Your thyroid function can be easily compromised by hormonal imbalance, adrenal fatigue, insufficient nutrition, high inflammatory diet, stress, and medications. We have found that many people have a hard time losing weight or gaining energy if their thyroid function is compromised. Many people have symptoms of hypothyroidism, but find that their symptoms are overlooked if their lab results for TSH levels are “within normal limits.” The majority of these people could be suffering from what is known in functional medicine as subclinical hypothyroidism, and as time goes by, if left untreated, they will find that their conditions can get worse.
Causes of Hypothyroidism
If your thyroid gland isn’t working properly, the balance of chemical reactions in your body can be disturbed. This can happen for many reasons, including autoimmune thyroid disease, hyperthyroidism treatments, radiation therapy, thyroid surgery, or certain medications.

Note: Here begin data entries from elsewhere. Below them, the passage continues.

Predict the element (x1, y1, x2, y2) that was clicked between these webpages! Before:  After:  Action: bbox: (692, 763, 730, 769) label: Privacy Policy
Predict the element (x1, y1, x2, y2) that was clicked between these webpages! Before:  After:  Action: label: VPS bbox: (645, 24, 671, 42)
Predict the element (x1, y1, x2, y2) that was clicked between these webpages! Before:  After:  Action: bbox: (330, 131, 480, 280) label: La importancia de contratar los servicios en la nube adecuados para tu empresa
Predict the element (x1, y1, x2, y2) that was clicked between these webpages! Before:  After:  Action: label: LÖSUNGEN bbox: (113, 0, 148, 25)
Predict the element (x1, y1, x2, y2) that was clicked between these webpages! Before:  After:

The thyroid is a small, butterfly-shaped gland located at the base of the front of the neck, just below the Adam’s apple. Triiodothyronine (T3) and thyroxine (T4) are two hormones produced by the thyroid gland, and they have a huge impact on your health. These hormones affect all aspects of the body’s metabolism, and they are also responsible for controlling vital body functions like temperature and heart rate.
Hypothyroidism is a condition in which the thyroid gland does not produce enough hormones, leading to problems like low energy levels, weight gain, and other symptoms.
Some of the factors responsible for causing hypothyroidism are:
Autoimmune disease – Hashimoto’s thyroiditis is the most common cause of hypothyroidism. It is an autoimmune disorder in which your immune system produces antibodies that attack the thyroid gland. These antibodies affect the ability of the thyroid gland to produce hormones.
Over-response to treatment for hyperthyroidism – Hyperthyroidism is a condition in which the thyroid gland overproduces the thyroid hormones. Hyperthyroidism is often treated with radioactive iodine or by administering anti-thyroid medications. However, sometimes while trying to reduce the overproduction of hormones, the treatment may end up lowering thyroid hormone production more than required, resulting in permanent hypothyroidism.
Thyroid surgery – Removing a portion of the thyroid gland or complete removal of the thyroid gland can have an adverse impact on hormone production, leading to hypothyroidism.
Radiation therapy – Radiation therapy used for treating cancers affecting the head and neck area can impact the thyroid gland, leading to hypothyroidism.
Medicines – Many types of medicines can result in hypothyroidism. Lithium is one such medicine. It is used for treating certain psychiatric disorders.
In some instances, hypothyroidism can also be caused by congenital diseases, where babies are born with a defective gland or no thyroid gland, or the thyroid gland doesn’t develop normally. Infants with congenital hypothyroidism may appear normal at birth, and their hyperthyroidism may go untreated.
In very few cases, hypothyroidism can be caused due to the failure of the pituitary gland to produce enough thyroid-stimulating hormone (TSH).
Some women develop hypothyroidism during or after pregnancy (postpartum hypothyroidism) as their bodies produce antibodies that affect their thyroid gland.
Iodine deficiency can also lead to hypothyroidism, and too much iodine can worsen hypothyroidism in people who already have the condition.
Solutions & Treatment for Hypothyroidism
Here at WildBerryMD in Tucson, we start by evaluating your medical history, symptoms, and your detailed thyroid panel with initial blood tests to determine if you have under-diagnosed or untreated hypothyroidism. We focus on optimizing the function of the thyroid gland with our personalized hypothyroidism treatment plan. Our treatment plan may include a combination of natural T3, T4, supplementation and recommendations for additional testing to treat other wellness-related conditions such as hormonal imbalance, adrenal fatigue, nutritional deficiencies, weight gain, and allergies. Regular visits to the doctor and blood work are important to ensure each patient is getting the optimal dose.